* Instructions
**a.** According to the garden newsletter, what is the deadline for Summer Shares?
**b.** Rewrite the part of the garden newsletter that begins at the words "Place your order" and stops after "sharing of resources.", swapping "heartwarming" for "rewarding".

* Supplied passage
________________
GREETINGS AND WELCOME TO THE NEW SUBSCRIBERS!

In three weeks, I start planting! There’s much work to do before then, but I’m chipping away at it. I’ve rearranged the germinating room, which is a spare bedroom. Well, it’s a bedroom no longer! There’s still a lot to move around and clean, but it’ll be done in time for seeding green onions and chard!

I’m shaking off my covid weariness and replacing it with motivation and excitement for a new season. It’s not hard to do when the daffodils and tulips are popping up through the soil!

WATER

I don’t have to tell you it’s been a dry winter. We get most of our precipitation in February and March, and so far we’re way behind. Another storm is supposed to come through in the middle of next week. Cross your fingers it’s huge! As much as I dislike winter, I’ve never prayed so hard for snow.

This is a good year to set up drip irrigation in your garden so you’re not wasting water. Get water where it’s needed. Use thick mulch to reduce evaporation.

Install gutters and a cistern for rainwater collection. You’re probably saying, ‘It has to rain to catch water!’, but you’d be surprised how much water you can collect with a brief cloudburst!

GARDEN JOURNAL

Start a garden journal! Do you hear me say this every month? That’s because it’s important to your success as a gardener. Keep records of everything garden-related – weather, last and first frost dates, purchases, soil amendments, harvests, successes, failures, and dreams. Take lots of photos, too.

Use a garden planning app, a blank book, or an Instagram account. Anything that you want to engage with all season and beyond. Your garden journal will be a valuable reference for future years. 

TREE PRUNING

February is a busy month for preparation. Clean your tools and seeding supplies, order seeds, plants, and summer flowering bulbs, and make plans for construction projects like walkways, fences, and patios. Houseplants will show signs of new growth, so repot those that need it and start fertilizing at half strength.

Prune your fruit trees! Get the details in this article I wrote for the Taos News last year.

Rob Heyduck, Senior Research Specialist at New Mexico State University’s Sustainable Agriculture Science Center at Alcalde, is pruning a jujube fruit tree. (Courtesy Photo) MAR16

CSA SHARES

Place your order for organic starts that are ready at the right time for planting. The deadline for Spring Shares is March 15, and for Summer Shares, April 15.

CSA Shares and Accessories

AUNTIE NANNIE’S SEED EXCHANGE

Seed exchange stations will be back in place by March 15! Many seed companies have been very generous with donations again this year. It’s so heartwarming to be part of this sharing of resources. 

No big seed swap again due to Covid. Maybe next year? I think we said that last year.
________________
[Saved data entries]
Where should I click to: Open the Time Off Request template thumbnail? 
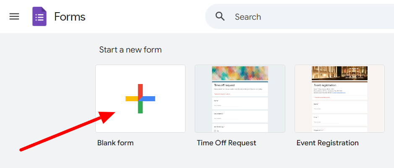[240, 99]
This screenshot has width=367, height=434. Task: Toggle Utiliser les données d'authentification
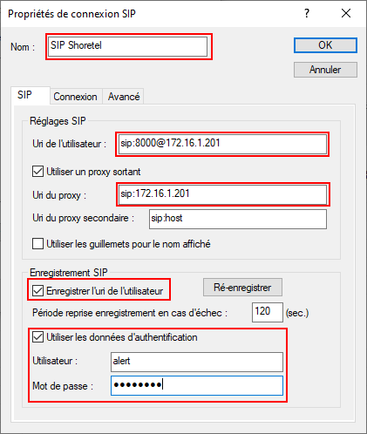37,337
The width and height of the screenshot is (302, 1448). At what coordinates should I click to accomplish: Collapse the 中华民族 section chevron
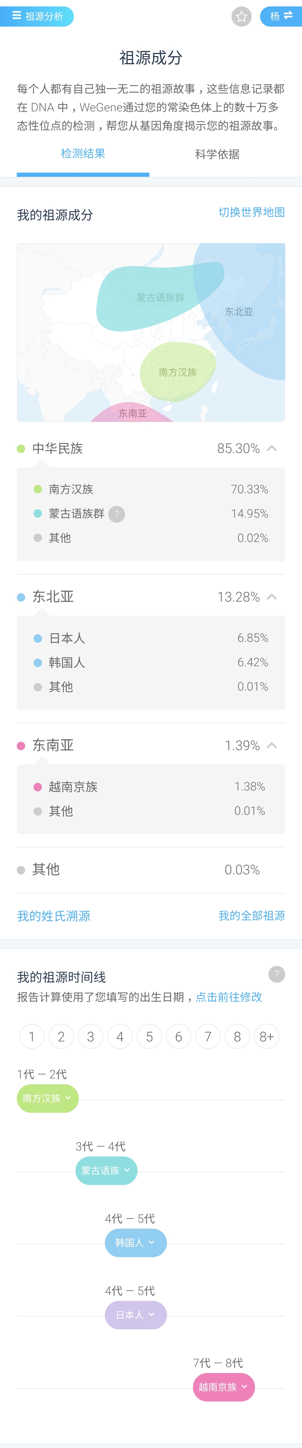(272, 448)
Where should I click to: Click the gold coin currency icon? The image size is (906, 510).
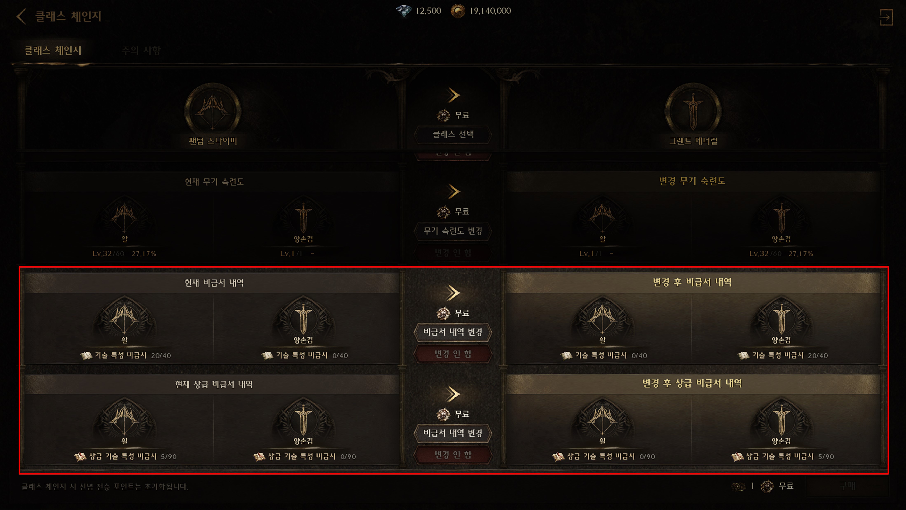[x=458, y=11]
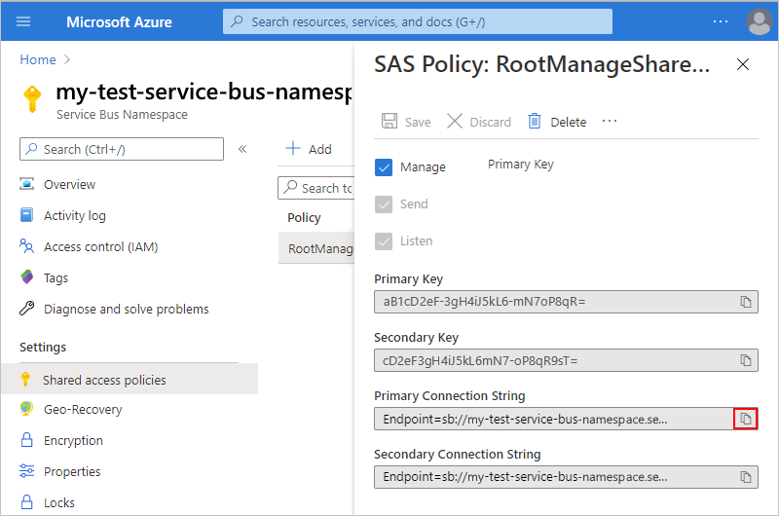
Task: Open more options in SAS Policy toolbar
Action: (610, 122)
________________
* Responses in order
**a.** April 15

**b.**
Place your order for organic starts that are ready at the right time for planting. The deadline for Spring Shares is March 15, and for Summer Shares, April 15.

CSA Shares and Accessories

AUNTIE NANNIE’S SEED EXCHANGE

Seed exchange stations will be back in place by March 15! Many seed companies have been very generous with donations again this year. It’s so rewarding to be part of this sharing of resources.